Я вылезла из машины и направилась к входной двери. Кроме того, если даже Шарлотта виновна, не станет же она убивать меня при детях.
Полагаю, открыв дверь, Шарлотта в ту же секунду догадалась, зачем я явилась. Она была уже полностью одета, чтобы ехать на работу: в голубенький комбинезон и голубенькую блузку с рисунком, светлые волосы аккуратно перехвачены голубенькой ленточкой. Вот только накраситься не успела, наверное, поэтому и выглядела такой бледной.
Так я думала, пока она не заговорила.
— О, Скайлер, — пискнула Шарлотта, — что привело тебя в столь ранний час?
Шарлотта явно старалась держаться как ни в чем не бывало, но ее голос дрожал так, словно мы находились в эпицентре землетрясения. А лицо побледнело еще больше, когда я поведала о своем открытии.
— Представляешь? — заключила я. — Дата твоего рождения точно совпадает с суммой, оставленной мне Кроссом.
Следует отдать Шарлотте должное: она не превратилась в дрожащее желе, но попыталась отпереться. Раскрыв пошире голубые глаза, она деланно изумилась:
— Какое странное совпадение! Но, Скайлер, разумеется, это сущая ерунда…
Я молча наблюдала за ней. С ума сойти! Шарлотта нацепила ту же маску наивной дурочки, которую я всегда надеваю, когда меня останавливают за превышение скорости.
Но никогда не пытайтесь обмануть записного обманщика. Да и надоело мне играть в игрушки: прошедшая неделя выдалась не из легких. К тому же, если совпадение в цифрах — простая случайность, почему тогда ее голос дрожал так, словно стихийное бедствие, в эпицентре которого мы находились, измерялось семью баллами по шкале Рихтера?
— Прекрати, Шарлотта, — попросила я не слишком вежливо. — Мы обе отлично понимаем, что это значит. Сказать по буквам?
В ответ она лишь еще шире раскрыла глаза.
— Или лучше сказать то же самое, и тоже по буквам, но полиции?
Глаза Шарлотты слегка выкатились из орбит. Она бросила тревожный взгляд на дверь столовой, отступила и молча пригласила меня в гостиную.
Гостиная Шарлотты была одной из тех парадных комнат, которые предназначены исключительно для показа.

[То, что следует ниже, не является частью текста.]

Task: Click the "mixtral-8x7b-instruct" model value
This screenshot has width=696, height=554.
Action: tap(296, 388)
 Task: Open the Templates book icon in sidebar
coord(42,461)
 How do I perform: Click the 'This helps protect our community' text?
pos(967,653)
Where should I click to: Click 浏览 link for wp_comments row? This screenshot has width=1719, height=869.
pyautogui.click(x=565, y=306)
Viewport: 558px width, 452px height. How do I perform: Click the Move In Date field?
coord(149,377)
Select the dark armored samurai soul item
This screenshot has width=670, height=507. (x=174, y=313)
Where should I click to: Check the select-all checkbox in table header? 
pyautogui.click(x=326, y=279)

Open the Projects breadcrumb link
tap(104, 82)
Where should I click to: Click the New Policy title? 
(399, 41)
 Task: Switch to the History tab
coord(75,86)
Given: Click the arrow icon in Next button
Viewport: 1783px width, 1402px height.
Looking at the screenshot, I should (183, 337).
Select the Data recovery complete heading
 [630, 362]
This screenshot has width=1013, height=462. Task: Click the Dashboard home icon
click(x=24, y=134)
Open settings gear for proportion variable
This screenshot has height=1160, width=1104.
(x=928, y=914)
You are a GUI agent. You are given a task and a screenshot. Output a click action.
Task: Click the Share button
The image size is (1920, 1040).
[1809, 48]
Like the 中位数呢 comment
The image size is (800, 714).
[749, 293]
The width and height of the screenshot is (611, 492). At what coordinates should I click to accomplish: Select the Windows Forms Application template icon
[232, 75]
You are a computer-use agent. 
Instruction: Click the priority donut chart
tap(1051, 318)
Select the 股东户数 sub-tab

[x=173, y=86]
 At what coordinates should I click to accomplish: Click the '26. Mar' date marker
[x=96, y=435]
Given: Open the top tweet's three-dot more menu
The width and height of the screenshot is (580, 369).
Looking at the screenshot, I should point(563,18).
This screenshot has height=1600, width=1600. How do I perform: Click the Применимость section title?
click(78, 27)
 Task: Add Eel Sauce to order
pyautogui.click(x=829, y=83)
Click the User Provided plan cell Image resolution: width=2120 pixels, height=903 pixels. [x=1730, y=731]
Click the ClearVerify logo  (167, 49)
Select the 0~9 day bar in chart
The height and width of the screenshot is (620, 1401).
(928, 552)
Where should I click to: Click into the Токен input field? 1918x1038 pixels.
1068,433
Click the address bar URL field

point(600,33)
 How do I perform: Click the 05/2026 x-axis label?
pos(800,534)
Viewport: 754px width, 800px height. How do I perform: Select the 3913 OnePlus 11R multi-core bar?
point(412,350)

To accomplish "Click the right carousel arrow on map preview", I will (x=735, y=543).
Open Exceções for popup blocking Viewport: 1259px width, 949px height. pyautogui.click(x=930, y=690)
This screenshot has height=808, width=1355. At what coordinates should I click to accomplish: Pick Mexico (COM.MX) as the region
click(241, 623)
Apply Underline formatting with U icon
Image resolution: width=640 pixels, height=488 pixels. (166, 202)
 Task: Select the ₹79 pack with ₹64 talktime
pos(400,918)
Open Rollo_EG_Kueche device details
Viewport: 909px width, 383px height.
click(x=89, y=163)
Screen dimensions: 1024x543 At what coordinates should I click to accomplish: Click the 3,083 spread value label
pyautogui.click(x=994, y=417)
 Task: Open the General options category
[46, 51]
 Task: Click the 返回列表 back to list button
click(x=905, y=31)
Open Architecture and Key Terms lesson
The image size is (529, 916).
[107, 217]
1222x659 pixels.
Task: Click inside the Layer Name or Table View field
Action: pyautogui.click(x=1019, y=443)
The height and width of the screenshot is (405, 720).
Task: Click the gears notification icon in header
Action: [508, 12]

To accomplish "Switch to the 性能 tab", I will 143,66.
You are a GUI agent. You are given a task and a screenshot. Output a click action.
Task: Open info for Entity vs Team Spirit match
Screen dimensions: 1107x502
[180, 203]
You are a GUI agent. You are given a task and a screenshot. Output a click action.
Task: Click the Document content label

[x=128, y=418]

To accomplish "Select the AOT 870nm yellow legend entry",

Помещение выглядело так, словно большую часть времени оно стоит герметически запечатанным. Я не сумела углядеть ни одной соринки на белейшем двухместном диване, столь же ослепительно белых креслах эпохи королевы Анны и сверкавшем белизной плюшевом ковре. На журнальном столике в стиле "французская глубинка" лежало всего три журнала — "Ваш дом", "Деревенская жизнь" и «Вог», — все три покоились строго параллельно друг другу. Белые шелковые абажуры были также начисто лишены пыли, латунные уголки французского журнального столика сверкали, а на ковре до сих пор были видны следы от пылесоса.
Я замерла на пороге. Эта комната вызывала желание совершить неловкость и что-нибудь опрокинуть. Пиццу, например.
Шарлотта последовала за мной, но прежде заглянула в столовую.
— Мамочке надо переговорить с этой милой тетей. Я буду через минутку, хорошо? — Затем она закрыла за собой дверь. Очень плотно.
В гостиной Шарлотта не присела. Она стояла прямо напротив меня, потирая руки.
— Ладно, Скайлер, думаю, с тобой я могу быть откровенна… — начала она свое признание.
Откровенность — это не совсем то, на что я рассчитывала. Я бы предпочла, чтобы Шарлотта раскололась и выложила всю подноготную. Однако, надеясь, что моя коллега начнет выражаться более точно, я старалась не показать, с каким жадным интересом жду продолжения.